Love it, it's a minty, smooth, warm, anisic, unctuous brew, rather like a mix of oily oolong teas and mint stems. Thank you JR for not dosing it with the usual norlimbanol and/or woody amber screech! The dry down sees the mint subside and the raspberry come forward to sweeten the tea, it's wonderful and I can't stop sniffing myself.

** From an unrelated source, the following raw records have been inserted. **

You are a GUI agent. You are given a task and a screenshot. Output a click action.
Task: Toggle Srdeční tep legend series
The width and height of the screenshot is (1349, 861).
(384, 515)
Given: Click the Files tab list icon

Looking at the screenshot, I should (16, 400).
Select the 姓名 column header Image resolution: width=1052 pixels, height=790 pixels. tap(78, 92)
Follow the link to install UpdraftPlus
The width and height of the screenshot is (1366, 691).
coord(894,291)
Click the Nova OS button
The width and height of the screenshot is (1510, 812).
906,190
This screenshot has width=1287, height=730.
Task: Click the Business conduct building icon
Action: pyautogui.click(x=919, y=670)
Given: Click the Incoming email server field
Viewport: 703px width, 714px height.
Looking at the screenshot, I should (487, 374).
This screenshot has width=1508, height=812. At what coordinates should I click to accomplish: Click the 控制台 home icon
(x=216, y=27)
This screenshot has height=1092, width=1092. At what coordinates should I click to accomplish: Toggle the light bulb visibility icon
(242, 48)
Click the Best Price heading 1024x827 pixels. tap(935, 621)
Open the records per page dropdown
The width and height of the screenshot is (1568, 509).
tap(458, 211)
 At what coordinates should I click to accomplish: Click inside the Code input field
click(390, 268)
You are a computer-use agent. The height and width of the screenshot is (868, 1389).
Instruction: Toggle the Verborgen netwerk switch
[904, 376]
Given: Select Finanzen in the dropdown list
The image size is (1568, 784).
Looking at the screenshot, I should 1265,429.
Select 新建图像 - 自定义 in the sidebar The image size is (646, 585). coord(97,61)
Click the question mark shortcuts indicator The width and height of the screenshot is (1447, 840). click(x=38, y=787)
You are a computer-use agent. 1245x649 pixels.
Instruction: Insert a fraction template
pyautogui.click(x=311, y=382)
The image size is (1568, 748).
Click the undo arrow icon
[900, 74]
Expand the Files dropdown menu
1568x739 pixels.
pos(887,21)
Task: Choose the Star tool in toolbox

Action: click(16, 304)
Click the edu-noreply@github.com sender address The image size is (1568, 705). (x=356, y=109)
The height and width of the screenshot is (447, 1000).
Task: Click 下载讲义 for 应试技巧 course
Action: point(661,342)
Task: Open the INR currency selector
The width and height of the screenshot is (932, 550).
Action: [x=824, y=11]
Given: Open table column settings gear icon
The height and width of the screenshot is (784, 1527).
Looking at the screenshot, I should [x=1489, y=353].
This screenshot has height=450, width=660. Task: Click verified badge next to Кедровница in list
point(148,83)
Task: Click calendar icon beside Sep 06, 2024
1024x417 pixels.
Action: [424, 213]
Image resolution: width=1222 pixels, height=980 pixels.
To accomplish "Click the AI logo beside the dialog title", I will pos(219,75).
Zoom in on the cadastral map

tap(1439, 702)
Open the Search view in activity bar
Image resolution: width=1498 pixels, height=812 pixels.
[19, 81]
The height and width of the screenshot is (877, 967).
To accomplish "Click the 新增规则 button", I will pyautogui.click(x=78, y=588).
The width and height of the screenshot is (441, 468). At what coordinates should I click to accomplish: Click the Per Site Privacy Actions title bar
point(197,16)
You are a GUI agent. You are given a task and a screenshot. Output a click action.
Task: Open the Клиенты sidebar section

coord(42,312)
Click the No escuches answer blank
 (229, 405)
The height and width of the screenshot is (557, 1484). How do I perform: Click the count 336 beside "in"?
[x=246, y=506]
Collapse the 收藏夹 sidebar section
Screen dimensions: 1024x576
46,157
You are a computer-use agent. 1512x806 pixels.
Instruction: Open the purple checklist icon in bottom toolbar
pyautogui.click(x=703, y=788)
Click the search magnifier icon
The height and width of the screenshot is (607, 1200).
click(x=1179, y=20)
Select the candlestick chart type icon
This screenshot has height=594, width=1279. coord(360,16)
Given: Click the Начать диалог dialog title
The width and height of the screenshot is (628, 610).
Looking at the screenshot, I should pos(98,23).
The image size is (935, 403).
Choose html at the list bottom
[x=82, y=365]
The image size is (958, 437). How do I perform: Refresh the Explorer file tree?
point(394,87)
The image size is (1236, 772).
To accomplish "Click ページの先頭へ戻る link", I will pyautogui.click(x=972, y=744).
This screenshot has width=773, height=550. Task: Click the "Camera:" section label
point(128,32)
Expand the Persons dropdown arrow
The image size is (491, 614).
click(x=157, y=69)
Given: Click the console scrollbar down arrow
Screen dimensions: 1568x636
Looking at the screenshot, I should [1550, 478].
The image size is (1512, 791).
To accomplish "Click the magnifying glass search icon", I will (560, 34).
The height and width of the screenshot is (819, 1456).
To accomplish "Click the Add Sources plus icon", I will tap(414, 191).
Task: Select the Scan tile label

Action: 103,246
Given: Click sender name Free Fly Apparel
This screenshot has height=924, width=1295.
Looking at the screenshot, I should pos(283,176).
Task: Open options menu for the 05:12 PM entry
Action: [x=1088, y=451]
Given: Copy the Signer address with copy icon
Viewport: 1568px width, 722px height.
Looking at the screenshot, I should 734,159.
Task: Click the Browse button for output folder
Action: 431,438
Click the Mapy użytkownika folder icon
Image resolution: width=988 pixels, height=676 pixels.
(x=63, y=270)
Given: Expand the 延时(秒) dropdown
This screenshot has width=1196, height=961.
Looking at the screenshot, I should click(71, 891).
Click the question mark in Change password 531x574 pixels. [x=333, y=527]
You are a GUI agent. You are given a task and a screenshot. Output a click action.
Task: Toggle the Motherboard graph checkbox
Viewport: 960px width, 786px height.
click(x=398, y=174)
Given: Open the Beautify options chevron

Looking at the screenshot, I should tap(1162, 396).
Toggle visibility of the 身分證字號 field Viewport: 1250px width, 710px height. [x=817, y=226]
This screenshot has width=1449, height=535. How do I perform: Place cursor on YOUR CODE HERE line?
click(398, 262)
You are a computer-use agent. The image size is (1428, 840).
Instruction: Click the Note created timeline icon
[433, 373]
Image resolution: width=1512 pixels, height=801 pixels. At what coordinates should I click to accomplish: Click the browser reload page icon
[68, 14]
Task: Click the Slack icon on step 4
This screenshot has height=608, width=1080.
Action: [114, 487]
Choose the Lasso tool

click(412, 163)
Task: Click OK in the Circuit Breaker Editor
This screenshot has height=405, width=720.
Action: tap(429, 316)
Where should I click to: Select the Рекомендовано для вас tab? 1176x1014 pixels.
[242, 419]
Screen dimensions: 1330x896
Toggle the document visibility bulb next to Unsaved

I think the horrible aroma chemical putting us all off is norlimbanol... Chris Maurice/Carbonnel and Julian Rasquinet slug loads of it into all of their perfumes and for me it almost always ruins it. There's nothing more screechy. When someone in public transport is wearing this sort of perfume it obnoxiously gasses everyone out. I feel like a certain sort of personality wants their perfume to do that, so this is for them. Up top this perfume has a very heavy passionfruit vibe, very synthetic smelling.
It's definitely evocative of something to do with water, but it's not the sea, it's the changing rooms/toilets in a municipal swimming pool. I don't hate the perfume, but it's too close to the toilets for me to seriously consider wearing it.
Everyone seems to agree that this is light and performs badly, I find the opposite to be true, it's a beast-mode fragrance on me, but does have a delicate vibe. On card I immediately thought playdoh, and loved that, then on skin I get more complexity, with the coriander balancing the sweet vanilla beautifully. The bergamot gives it that sheen or shimmer I normally associate with Chanel Les Exclusifs. This is definitely one of my favourite Céline perfumes.
This is a really gorgeous fresh, spicy green floral. It seemed quite unassuming when I sprayed it on but it's continuing to develop and has this lovely contrast of soapy floral and spicy cardamom sparkle. I'm really impressed as I'd never even heard of this brand. There's no synthetic screech and it manages to be strong but not overbearing.
Mossy sandlewood with citrus at the top. Doesn't smell like palo santo. It's almost like Eau de Citron Noir but done less horrifically and with javanol instead of ambrofixatives. It's not a bad perfume but it leaves me cold, and almost goes a bit pickley on me.
Creamy, green, slightly woody, luxurious, complex peachy tuberose. Delicious and unique, love it!